"Cur'us, ain't it, how Thad kin sleep with his eyes open?" murmured Rebidee. "That's one thing I cal'late I'd break him of, mighty sudden, if they was any break to him!"
"Shucks! I don't mind it none!" mumbled Alvin around his pipe-stem. "I'd a gret sight ruther have him do that th'n to talk in his sleep same's he doos--mostly 'bout Captoly, too. Seems like he was a-visitin' with her, sometimes; I don't like it, an' wouldn't, not if I set up with him a year. But what common sense kin ehbody expect out of a feller goin' on eighty-six?"
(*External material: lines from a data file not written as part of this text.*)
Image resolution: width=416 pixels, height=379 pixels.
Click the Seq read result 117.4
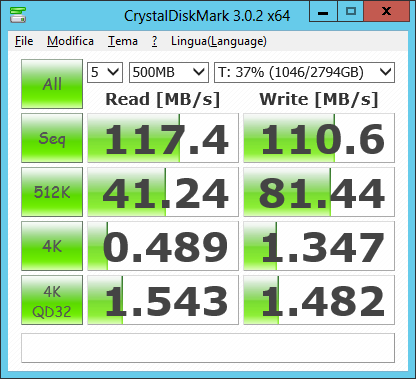point(163,138)
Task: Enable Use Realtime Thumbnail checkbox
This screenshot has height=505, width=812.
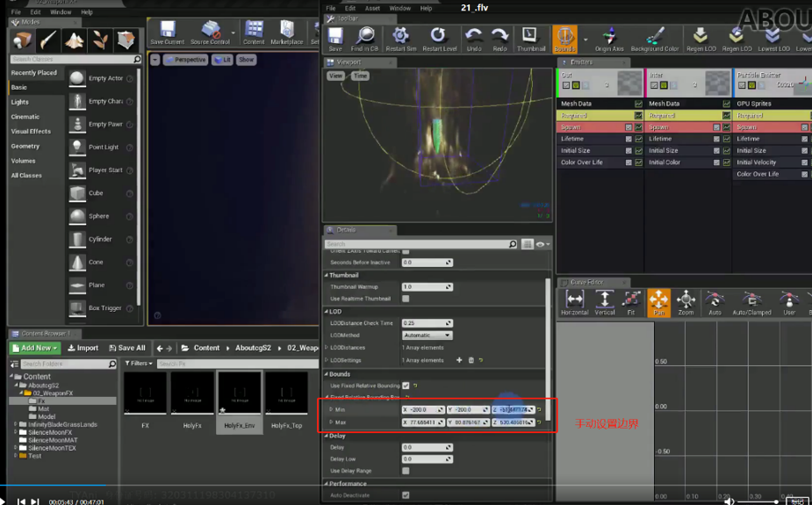Action: click(x=406, y=299)
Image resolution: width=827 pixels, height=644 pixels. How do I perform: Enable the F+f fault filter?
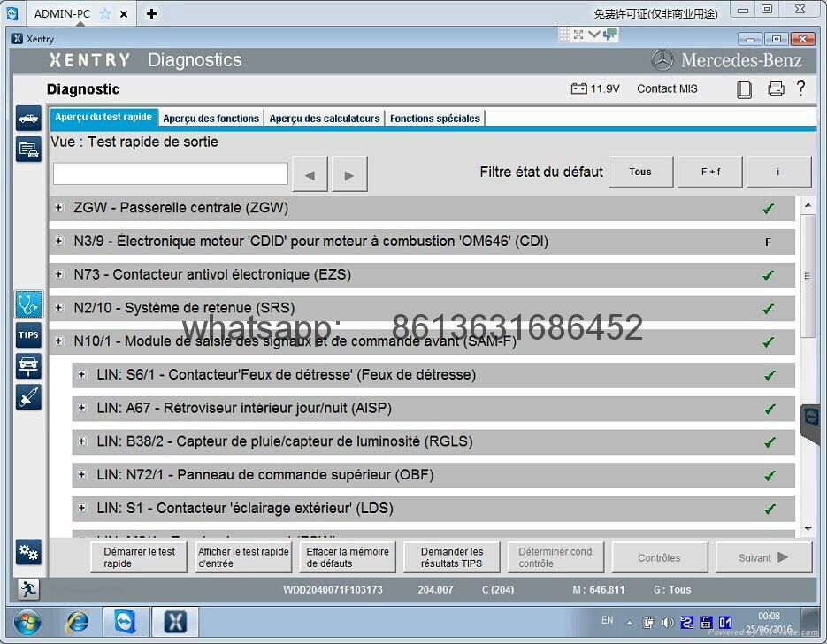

They lapsed into silence for a while. The tick-tack-tick-tack of a square mahogany dock filled the whitewashed kitchen; the pendulum glinted incessantly, playing hide-and-seek behind an oval opening in the painted landscape which adorned the clock's base.
"I hear he's made ye an offer. What was it?" demanded Rebidee abruptly, raking his bristly chin with crooked fingers. He introduced the vital subject with the delicacy of a musth elephant running amuck in a jungle.
"See him through, fer the place," answered Alvin with cheerful brevity. Alvin was eight or ten years younger than Rebidee, but was thoroughly seasoned.